Sebastián y Costa, ambos en la treintena, se han propuesto hacer una película sobre uno de los grandes iconos mundiales, Cristobal Colón. Mientras que Sebastián quiere como director darle la vuelta al mito y presentar al Colón obsesionado por el oro, cazador de esclavos y represor de indios, a Costa solo le importa sacar la película adelante con el modesto presupuesto del que disponen, incluso si para ello hay que rodar en Bolivia, uno de los países más baratos y con mayor población indígena de América Latina. Costa, Sebastián y su equipo van a rodar a la ciudad de Cochamba y alrededores, donde la privatización y venta del sistema de aguas de la ciudad a una multinacional está sembrando el descontento entre sus habitantes. (…) Pasado y presente, ficción y realidad, se mezclan y toman forma a través de las decisiones y del enfrentamiento entre dos hombres jóvenes cuyas conciencias les guiarán hasta donde nunca hubieran imaginado. (FILMAFFINITY) 

(Cartel de la película)
Sorpendente película que, más propia que de nuestro cine, parece sobrepasar las fronteras de la península para haber sido un producto ajeno. Ambientada en Bolivia, esta película reproduce varios fenómenos actuales y pasados, aportando unos geniales diálogos, unos buenos planos, y una interesante historia.
Sobre cómo rodar una película usando el concepto de “cine dentro de cine” tiene un máster. Conocer dos historias, la “real” y la “ficticia”, se hace fácil porque el guión y la producción han allanado el terreno previamente. El intento de Sebastián (Gael García Bernal), director de cine, y Costa (Luis Tosar), productor, por hacer una película en un ambiente hostil en el que el pueblo boliviano se levanta contra el poder a causa de los abusos de una multinacional, se mezcla con el relato que se pretende contar en el film secundario. 

En la película que pretenden rodar los protagonistas, se cuenta cómo llegó Colón a América, explotando a los indígenas como consecuencia de su ambición y su sed de oro. Los paralelismos que se pueden ver entre las dos historias no son, para nada, fruto de la casualidad. Muy buen trabajo expresivo y técnico.

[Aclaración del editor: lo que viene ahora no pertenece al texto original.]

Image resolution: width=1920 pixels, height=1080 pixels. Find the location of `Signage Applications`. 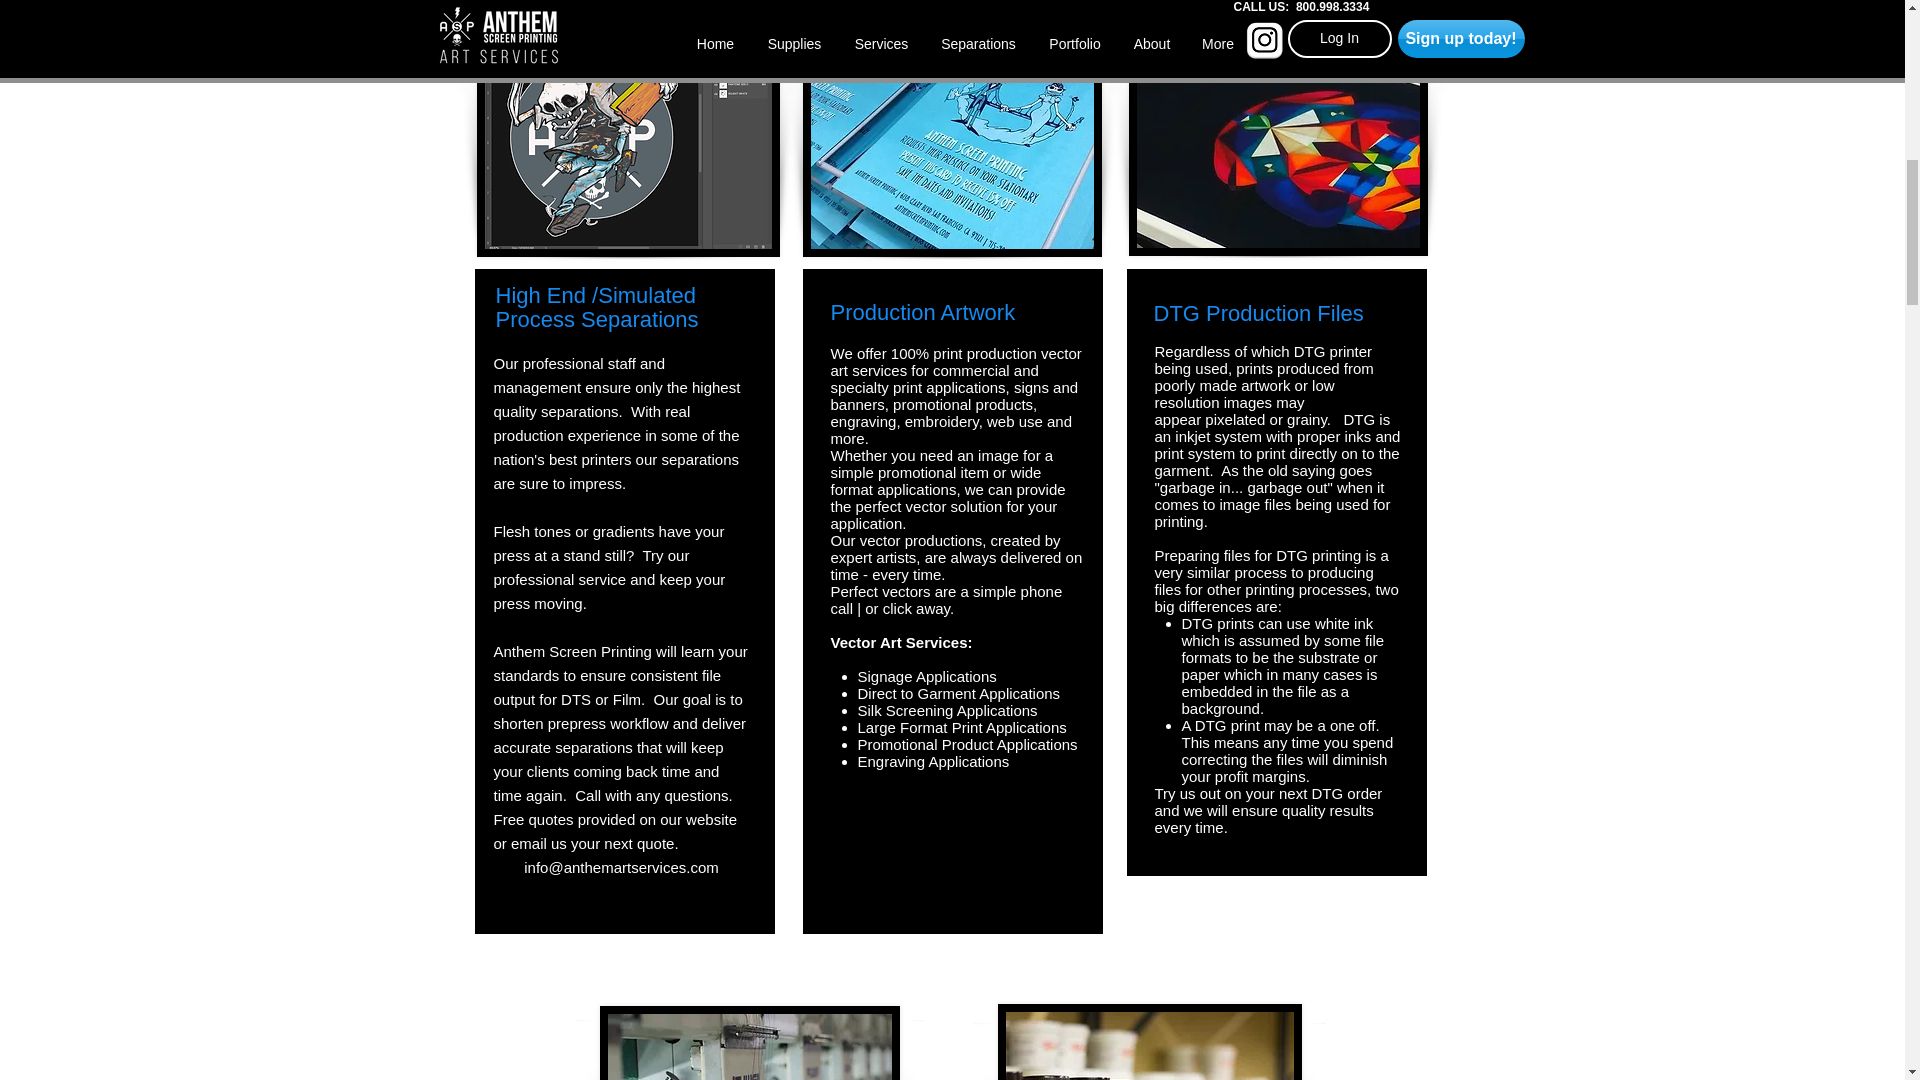

Signage Applications is located at coordinates (927, 676).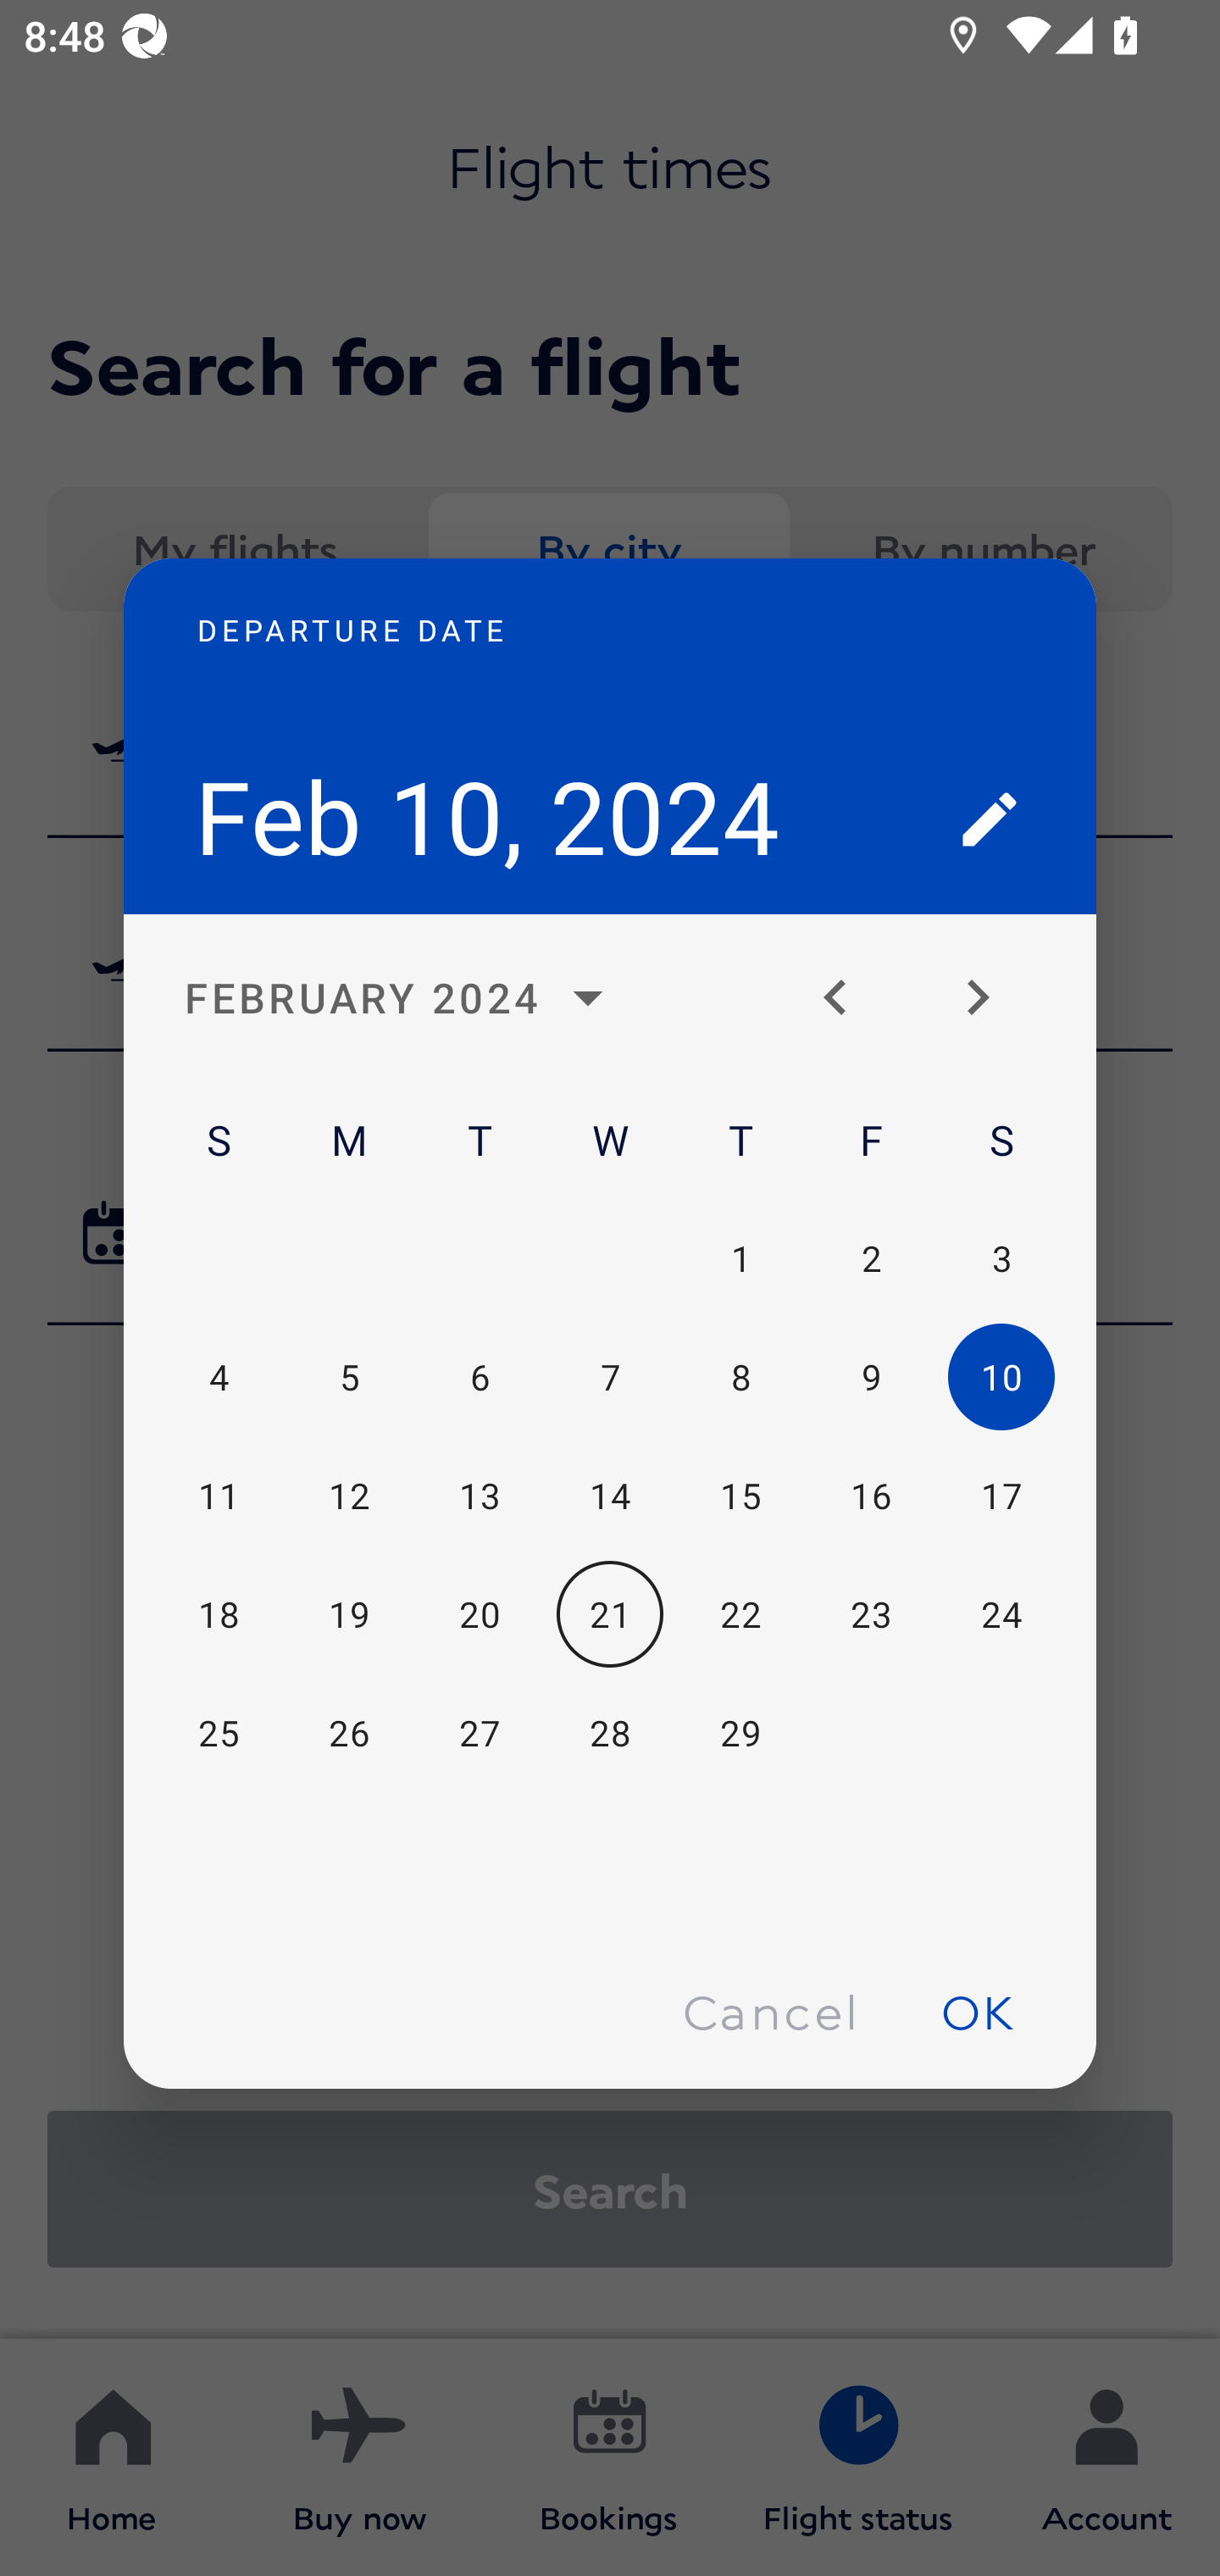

(Juan Carlos Aduviri, en uno de sus papeles, Hatuey)
Cabe destacar el fortísimo papel interpretado por Juan Carlos Aduviri (interpretando a Daniel y a Hatuey en la película). Un actor con fuertes rasgos indígenas que resulta de lo más interesante de todo el reparto. Aunque tampoco nos podemos olvidar de Karra Elejalde (Antón y Cristóbal Colón en la cinta), Carlos Santos (como Alberto y como Bartolomé de las Casas) o Raúl Arévalo (poniéndose en la piel de Juan y de Antonio Montesinos).
Un film que en ningún momento carece de ritmo, que aporta las dosis necesarias de dramatismo, inteligencia, realismo, ficción, crítica social, y tímidos apuntes de humor. Muy equilibrada y proporcionada, resulta un gran trabajo de la directora (y actriz) madrileña Icíar Bollaín, que, con esta película, se consolida en el cine detrás de las cámaras.
(Icíar Bollaín durante un momento del rodaje)
Una buena recomendación cinematográfica para el final de estas navidades, si se quiere escapar de lo típico que se ve en las pantallas durante esta época. Un genial Luis Tosar, un convincente Gael García Bernal, un buen descubrimiento el de Juan Carlos Aduviri, y un gran reparto de secundarios. Todo esto para darle vida a una idea que, por lo menos para el que está escribiendo, resulta muy potente y, por qué no, resultona.